July 13, 2006 – Plame and her husband file a lawsuit in US District Court against Cheney, Rove and Libby. The suit alleges that they conspired to ruin Plame’s career in order to seek revenge against Wilson for criticizing the Bush administration’s motives in Iraq.

September 7, 2006 – Former Deputy Secretary of State Richard Armitage publicly acknowledges for the first time that he was the source who first revealed Plame’s identity to Novak, which he said he did inadvertently. His name is added to the Plame/Wilson lawsuit a week later.

January 16, 2007 – Libby’s trial begins.

March 6, 2007 – Libby is found guilty of four of five counts in his perjury and obstruction of justice trial.

June 5, 2007 – Libby is sentenced to 30 months in prison for lying to investigators about what he told reporters about Plame, two years of probation after his prison sentence, fined $250,000 and $400 dollars in court costs.

June 14, 2007 – Judge Reggie B. Walton rules that Libby is not to remain free while his appeal is pending. Libby’s attorneys say they will appeal this decision to the DC Circuit Court of Appeals.
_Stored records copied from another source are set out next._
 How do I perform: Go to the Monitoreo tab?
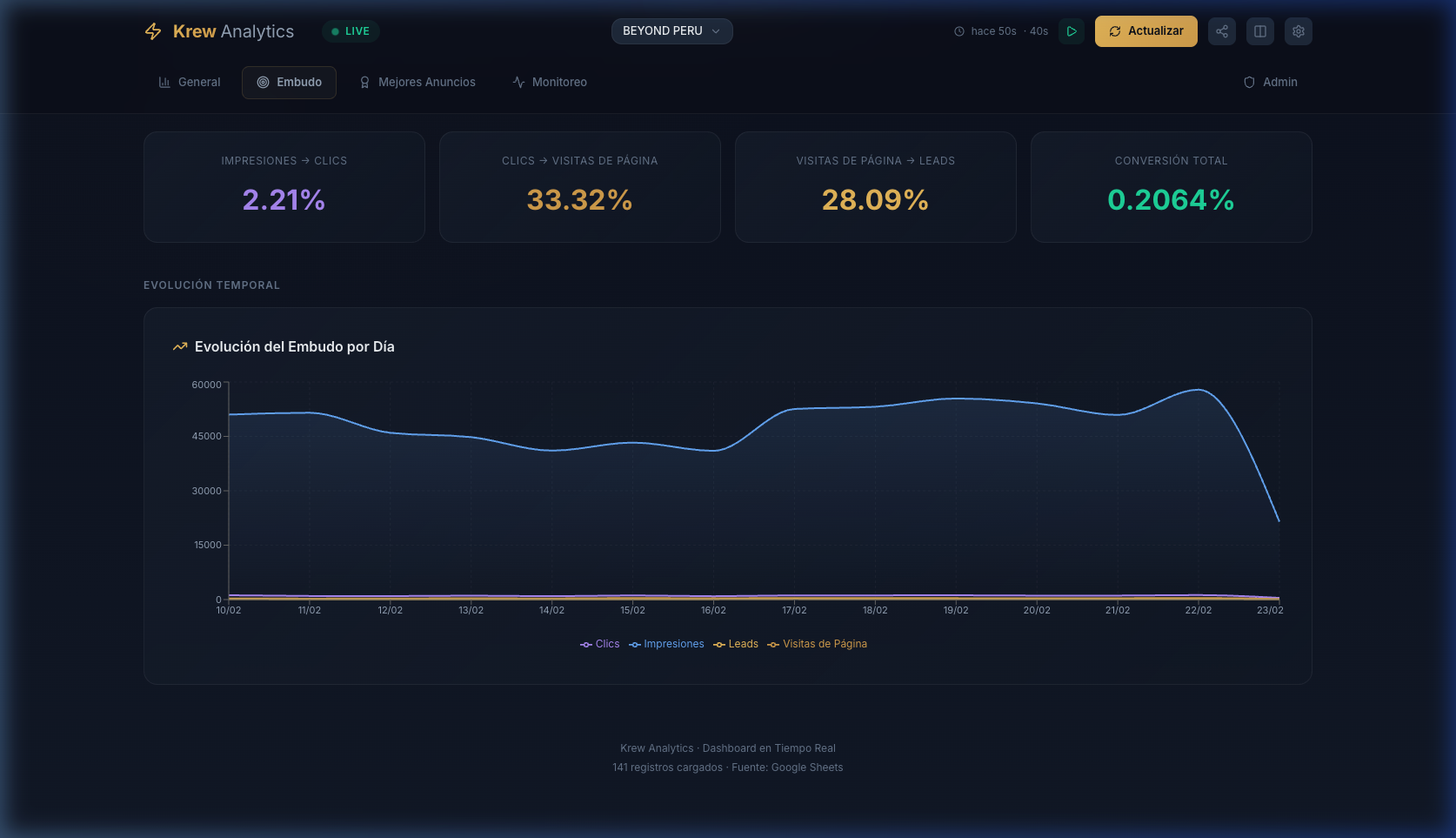point(550,82)
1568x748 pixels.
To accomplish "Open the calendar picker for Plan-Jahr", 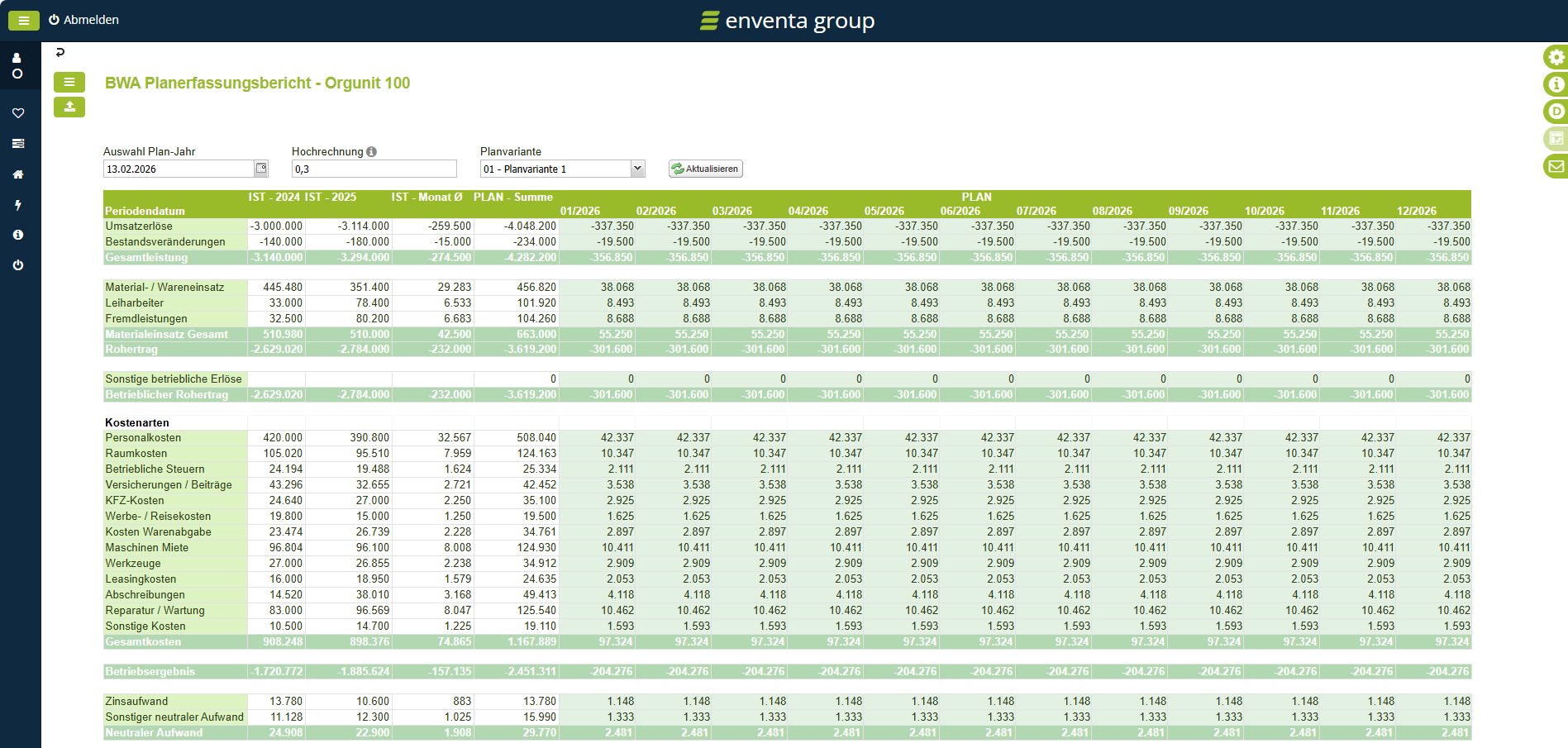I will click(261, 169).
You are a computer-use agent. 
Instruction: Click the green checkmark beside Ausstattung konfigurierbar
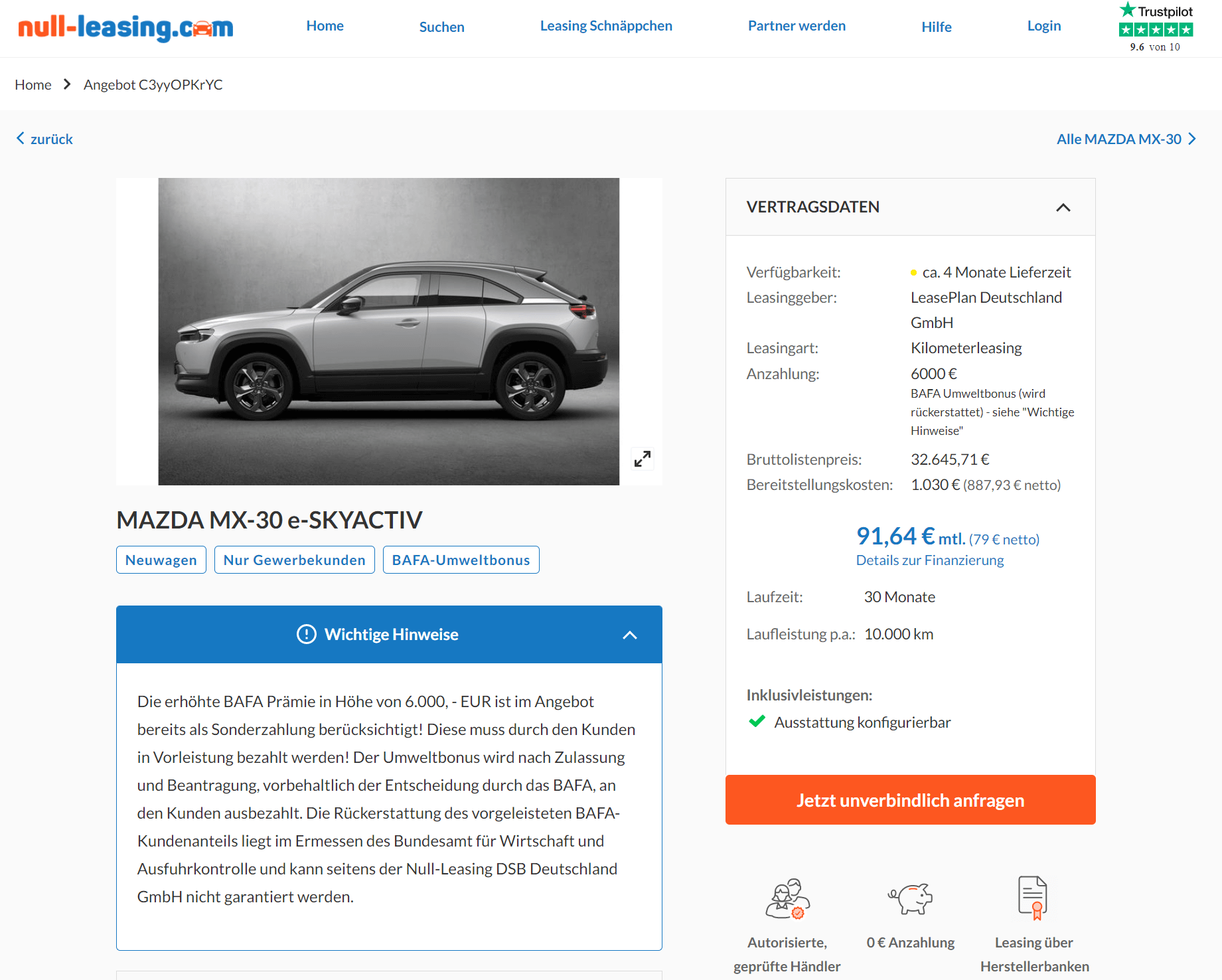click(x=757, y=722)
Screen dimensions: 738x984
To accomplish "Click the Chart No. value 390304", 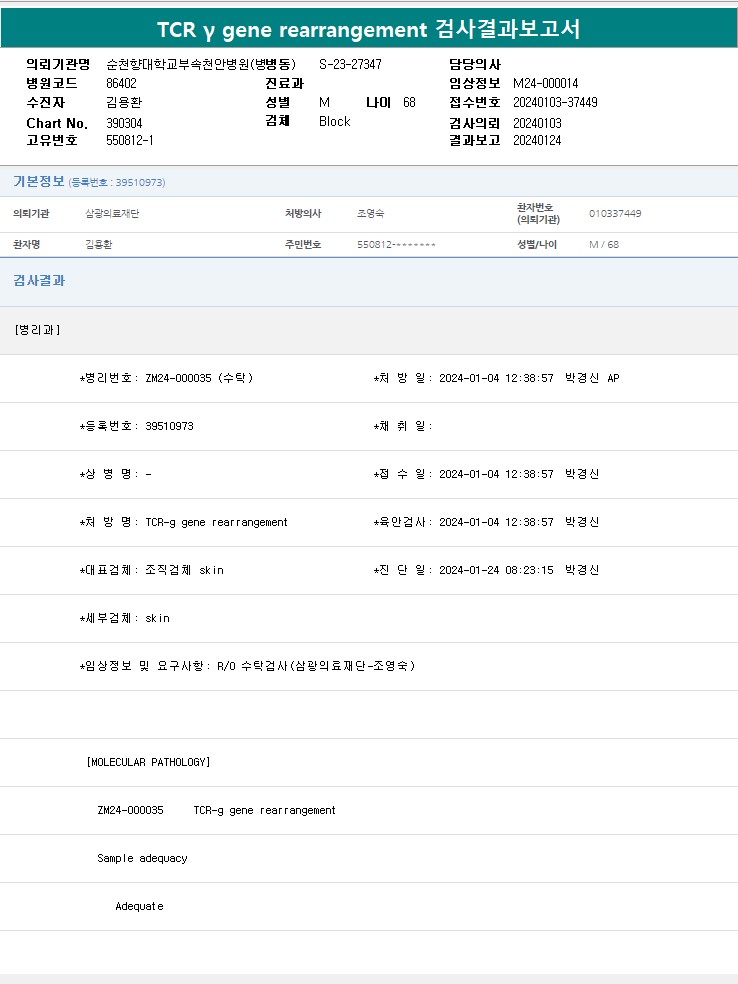I will coord(124,122).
July 2, 2007 – A three-judge panel from the DC Circuit Court of Appeals rejects Libby’s bid to remain free on bond while appealing his conviction, ruling that Libby has not raised a question for judges “that is ‘close’ or that ‘could very well be decided the other way” – the standard for remaining free on appeal. On the same day, Bush commutes Libby’s prison sentence but leaves in place the $250,000 fine and 2 years of probation.

July 19, 2007- A federal judge in Washington, dismisses the lawsuit brought by Plame and her husband against Cheney, Libby and Rove. A federal appeals court later upholds the dismissal.

October 22, 2007 – Plame’s memoir “Fair Game: My Life as a Spy, My Betrayal by the White House” is published. A movie adaptation of the book, starring Naomi Watts and Sean Penn, is released in 2010.

April 12, 2018 – President Donald Trump pardons Libby.

April 18, 2018 – The Washington Post publishes an op-ed by Plame in which she criticizes Trump for pardoning Libby and discusses the national security risks associated with outing a covert operative.